Le récit du livre se déroule à la fin du XIXe siècle, principalement au Congo, au lendemain de la conférence de Berlin qui a consacré le partage de l'Afrique par les grandes puissances. « Une haine blanche assoiffée de pays qu’elle haïssait comme sa propre vie, qu’elle haïssait comme on aime, obscène et frissonnante d’excitation. L’histoire qui suit est celle d’un suicide blanc dans un monde sans Christ ; celle d’un jeune homme oublié dans un labyrinthe de haine et d’aveuglement : l’histoire du démantèlement et de la mutilation de Pierre Claes», a indiqué l'auteur dans le livre.
Le livre raconte l'histoire de Pierre Claes, un jeune géomètre belge, originaire de la ville de Bruges, mandaté par le roi Léopold II pour y « découper un territoire volé ». C'est ainsi que Pierre Claes débarque en mars 1890 dans un port du Congo. Sur place, explique ledevoir.com, le géomètre va s’assurer les services de Xi Xiao, un ancien bourreau chinois adepte du lingchi - appelé aussi supplice des « cent morceaux » — venu tenter l’aventure africaine et qui y survit comme maître tatoueur et homme à tout faire.
Cette méthode de torture raffinée qu’il pratiquait consistait à prélever par tranches fines les muscles et les organes du supplicié, engourdi d’opium, jusqu’au coup de grâce. « Jamais n’avait-on vu encore, à une telle échelle, d’organisation si rationnelle et si intéressée de la mort. En chaque coin du pays, des subordonnés de cet État mortifère et raciste, amorçant ce qui reviendrait, en dernier lieu, au suicide de leur propre civilisation, assassinaient par centaines de milliers des vies africaines qu’ils eurent voulu oublier dans les brumes de leur délire.
Le sang et la boue se mêlaient au sol comme ces insectes qui s’aiment d’une étreinte mécanique et furieuse, se dévorant le cou, les yeux ouverts sur la mort, le fond impossible de la vie », indiquePaul Kawczak, à la page 246 du livre.

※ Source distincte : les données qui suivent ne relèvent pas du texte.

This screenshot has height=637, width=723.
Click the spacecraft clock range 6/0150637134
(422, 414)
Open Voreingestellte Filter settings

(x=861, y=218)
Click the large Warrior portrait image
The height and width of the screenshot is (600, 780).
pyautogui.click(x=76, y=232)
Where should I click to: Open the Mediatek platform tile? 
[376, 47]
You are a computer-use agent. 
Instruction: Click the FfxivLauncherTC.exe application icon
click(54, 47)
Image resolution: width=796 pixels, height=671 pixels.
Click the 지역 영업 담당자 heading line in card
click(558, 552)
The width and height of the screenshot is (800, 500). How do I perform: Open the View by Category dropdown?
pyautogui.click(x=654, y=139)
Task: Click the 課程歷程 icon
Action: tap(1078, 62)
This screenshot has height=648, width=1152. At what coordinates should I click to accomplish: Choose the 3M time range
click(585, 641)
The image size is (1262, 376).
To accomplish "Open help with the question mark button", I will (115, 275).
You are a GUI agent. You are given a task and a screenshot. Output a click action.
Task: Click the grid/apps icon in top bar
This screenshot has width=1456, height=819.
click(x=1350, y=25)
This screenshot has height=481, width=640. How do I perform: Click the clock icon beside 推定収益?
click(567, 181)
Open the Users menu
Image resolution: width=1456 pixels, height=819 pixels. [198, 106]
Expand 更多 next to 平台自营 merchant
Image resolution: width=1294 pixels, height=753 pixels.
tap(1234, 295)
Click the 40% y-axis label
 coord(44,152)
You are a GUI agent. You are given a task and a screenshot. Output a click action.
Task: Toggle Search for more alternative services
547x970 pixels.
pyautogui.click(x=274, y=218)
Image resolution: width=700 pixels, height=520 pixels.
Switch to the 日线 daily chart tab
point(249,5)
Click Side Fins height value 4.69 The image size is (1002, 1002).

« Ma première source d'inspiration, c'était de travailler sur la mutilation, notamment à partir de textes de Georges Bataille qui parlent de la découpe humaine qui se pratiquait en Chine. Je voguais moi-même dans la littérature d'aventures puisque ma thèse portait sur le roman d'aventures. J'ai vu qu'il y avait eu beaucoup de mutilations symboliques ou véritables au Congo. J'ai donc voulu faire ressortir une réflexion sur une certaine violence morbide qui serait sous-jacente, intrinsèque dans l'entreprise coloniale occidentale », a dit l'auteur lors d'une interview avec le magazine canadien TJ Extra, de Radio Canada.
« Le Congo de Léopold II appartenait au roi en personne, et pas à la Belgique. C’était le projet d’un seul homme, une entreprise commerciale. On a donc là le croisement de la privatisation capitaliste, de la course effrénée au profit, de la colonisation, qui donnera en fin de compte quinze millions de morts, pour satisfaire des investissements… On n’est pas loin du tout de la situation actuelle, où la planète brûle, et des gens meurent, pour satisfaire les actionnaires. Pour moi, le Congo de Léopold II est le premier acte de la grande tragédie de l’Occident moderne, la première fois qu’on a industrialisé de la mort », a signifié l'auteur.